The ANU CYGNUS-Oz team (from left) Zuzana Slavkovska, Lachlan McKie, Peter McNamara, Lindsey Bignell, Ferdos Dastgiri and Victoria Bashu.

The ANU is the main experimental hub for CYGNUS-Oz, which also includes researchers from the University of Adelaide, the University of Melbourne, and the University of Sydney.

Dr Bignell said the equipment purchase made possible through the funding would have a significant impact on the contribution the Australian collaboration could make to the international CYGNUS project.

“This will result in an instrument that is unique in the world among comparable highly segmented gas TPCs, and will enable several studies that are impossible without an intensified camera,” he said.

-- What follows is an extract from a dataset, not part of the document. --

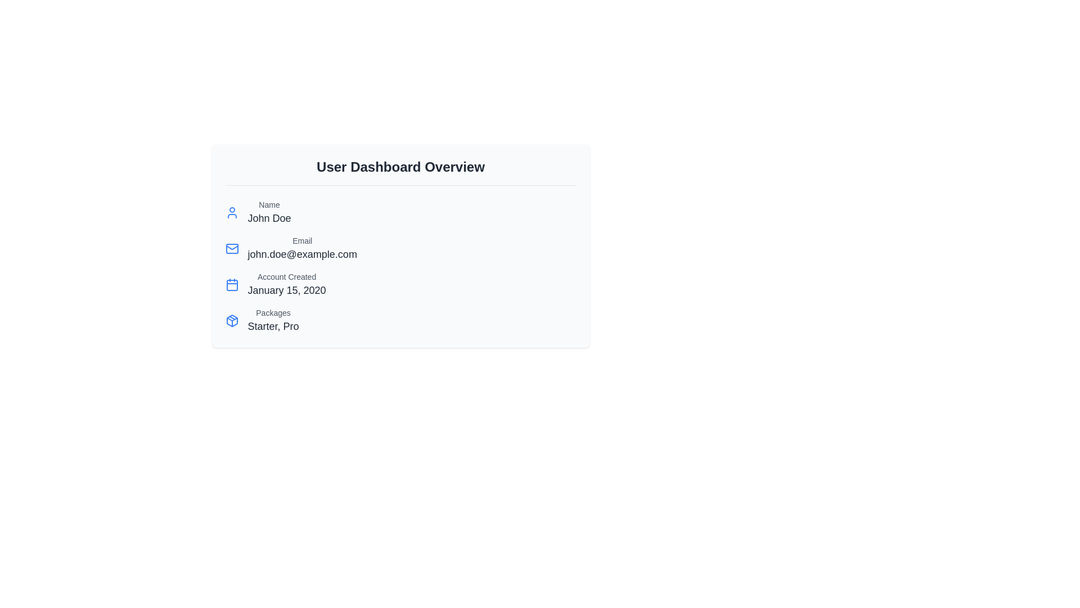 This screenshot has width=1080, height=608. I want to click on user's email address displayed in the Informational section located in the 'Email' section of the user dashboard, which is positioned below the 'Name' section and above the 'Account Created' section, so click(401, 248).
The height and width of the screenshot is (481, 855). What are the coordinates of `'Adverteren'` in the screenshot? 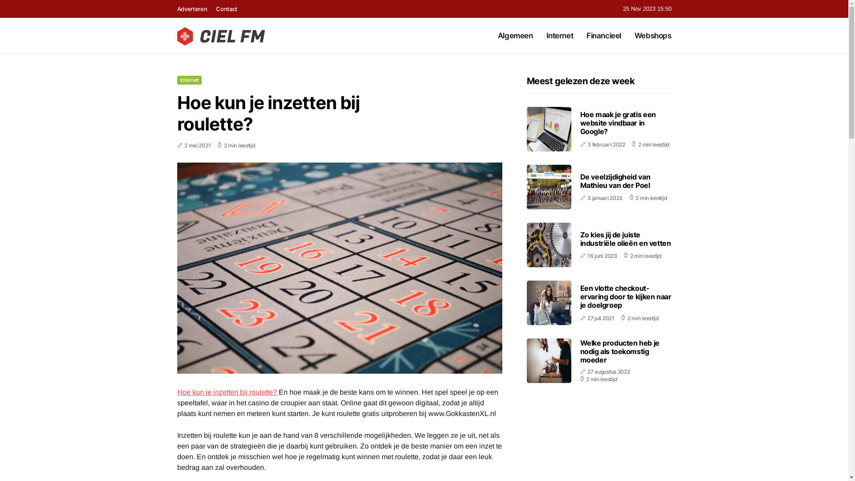 It's located at (177, 8).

“These attributes will position CYGNUS-1 as a unique facility that enables investigations of low-energy particle events to address outstanding research questions that are relevant to building larger-scale detectors in Australia, and in international laboratories,” Dr Bignell said.

The long-term vision is for a distributed network of large directional gas TPCs located at underground laboratories in the UK, Italy, US, Japan, and Australia with world leading sensitivity to dark matter detection, and the capability to perform ‘dark matter astronomy’.